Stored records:
━━━━━━━━━━━━━━━━━━━━━━━━━━━━━━

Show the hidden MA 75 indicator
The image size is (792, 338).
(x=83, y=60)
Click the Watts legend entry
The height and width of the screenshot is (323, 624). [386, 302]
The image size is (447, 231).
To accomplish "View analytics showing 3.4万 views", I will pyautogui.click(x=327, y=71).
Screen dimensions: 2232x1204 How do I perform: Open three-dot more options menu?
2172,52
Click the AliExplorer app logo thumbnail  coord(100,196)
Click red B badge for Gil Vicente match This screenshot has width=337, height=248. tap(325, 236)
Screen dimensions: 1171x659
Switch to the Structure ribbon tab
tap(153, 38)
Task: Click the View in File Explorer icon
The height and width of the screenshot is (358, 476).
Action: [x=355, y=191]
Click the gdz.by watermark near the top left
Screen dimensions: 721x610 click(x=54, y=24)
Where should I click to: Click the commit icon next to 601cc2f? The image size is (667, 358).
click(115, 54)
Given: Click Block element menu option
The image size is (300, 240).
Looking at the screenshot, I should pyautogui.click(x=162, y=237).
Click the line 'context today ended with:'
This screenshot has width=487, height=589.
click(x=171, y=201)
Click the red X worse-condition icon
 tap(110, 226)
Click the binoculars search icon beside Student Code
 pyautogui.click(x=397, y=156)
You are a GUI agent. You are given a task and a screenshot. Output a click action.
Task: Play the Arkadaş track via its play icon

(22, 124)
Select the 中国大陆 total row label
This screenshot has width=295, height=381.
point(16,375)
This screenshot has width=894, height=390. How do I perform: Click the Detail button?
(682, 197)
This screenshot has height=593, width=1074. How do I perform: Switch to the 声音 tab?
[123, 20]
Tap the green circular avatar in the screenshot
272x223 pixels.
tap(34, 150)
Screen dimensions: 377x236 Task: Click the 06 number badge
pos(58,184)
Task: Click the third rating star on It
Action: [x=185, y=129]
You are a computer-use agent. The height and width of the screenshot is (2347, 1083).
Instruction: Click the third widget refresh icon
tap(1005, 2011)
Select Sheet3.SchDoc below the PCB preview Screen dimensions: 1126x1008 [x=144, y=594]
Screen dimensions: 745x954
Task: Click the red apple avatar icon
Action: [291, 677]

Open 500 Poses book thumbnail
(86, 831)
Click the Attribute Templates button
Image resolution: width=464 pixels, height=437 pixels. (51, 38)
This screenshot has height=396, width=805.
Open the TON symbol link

━━━━━━━━━━━━━━━━━━━━━━━━━━━━━━

◆ **Stated goal**:
Can you reproduce all of the material above, line for line, without changing anything?

◆ **Correct output**:
Show the hidden MA 75 indicator
The image size is (792, 338).
(x=83, y=60)
Click the Watts legend entry
The height and width of the screenshot is (323, 624). [386, 302]
The image size is (447, 231).
To accomplish "View analytics showing 3.4万 views", I will pyautogui.click(x=327, y=71).
Screen dimensions: 2232x1204 How do I perform: Open three-dot more options menu?
2172,52
Click the AliExplorer app logo thumbnail  coord(100,196)
Click red B badge for Gil Vicente match This screenshot has width=337, height=248. tap(325, 236)
Screen dimensions: 1171x659
Switch to the Structure ribbon tab
tap(153, 38)
Task: Click the View in File Explorer icon
The height and width of the screenshot is (358, 476).
Action: [x=355, y=191]
Click the gdz.by watermark near the top left
Screen dimensions: 721x610 click(x=54, y=24)
Where should I click to: Click the commit icon next to 601cc2f? The image size is (667, 358).
click(115, 54)
Given: Click Block element menu option
The image size is (300, 240).
Looking at the screenshot, I should pyautogui.click(x=162, y=237).
Click the line 'context today ended with:'
This screenshot has width=487, height=589.
click(x=171, y=201)
Click the red X worse-condition icon
 tap(110, 226)
Click the binoculars search icon beside Student Code
 pyautogui.click(x=397, y=156)
You are a GUI agent. You are given a task and a screenshot. Output a click action.
Task: Play the Arkadaş track via its play icon

(22, 124)
Select the 中国大陆 total row label
This screenshot has width=295, height=381.
point(16,375)
This screenshot has width=894, height=390. How do I perform: Click the Detail button?
(682, 197)
This screenshot has height=593, width=1074. How do I perform: Switch to the 声音 tab?
[123, 20]
Tap the green circular avatar in the screenshot
272x223 pixels.
tap(34, 150)
Screen dimensions: 377x236 Task: Click the 06 number badge
pos(58,184)
Task: Click the third rating star on It
Action: [x=185, y=129]
You are a computer-use agent. The height and width of the screenshot is (2347, 1083).
Instruction: Click the third widget refresh icon
tap(1005, 2011)
Select Sheet3.SchDoc below the PCB preview Screen dimensions: 1126x1008 [x=144, y=594]
Screen dimensions: 745x954
Task: Click the red apple avatar icon
Action: [291, 677]

Open 500 Poses book thumbnail
(86, 831)
Click the Attribute Templates button
Image resolution: width=464 pixels, height=437 pixels. (51, 38)
This screenshot has height=396, width=805.
Open the TON symbol link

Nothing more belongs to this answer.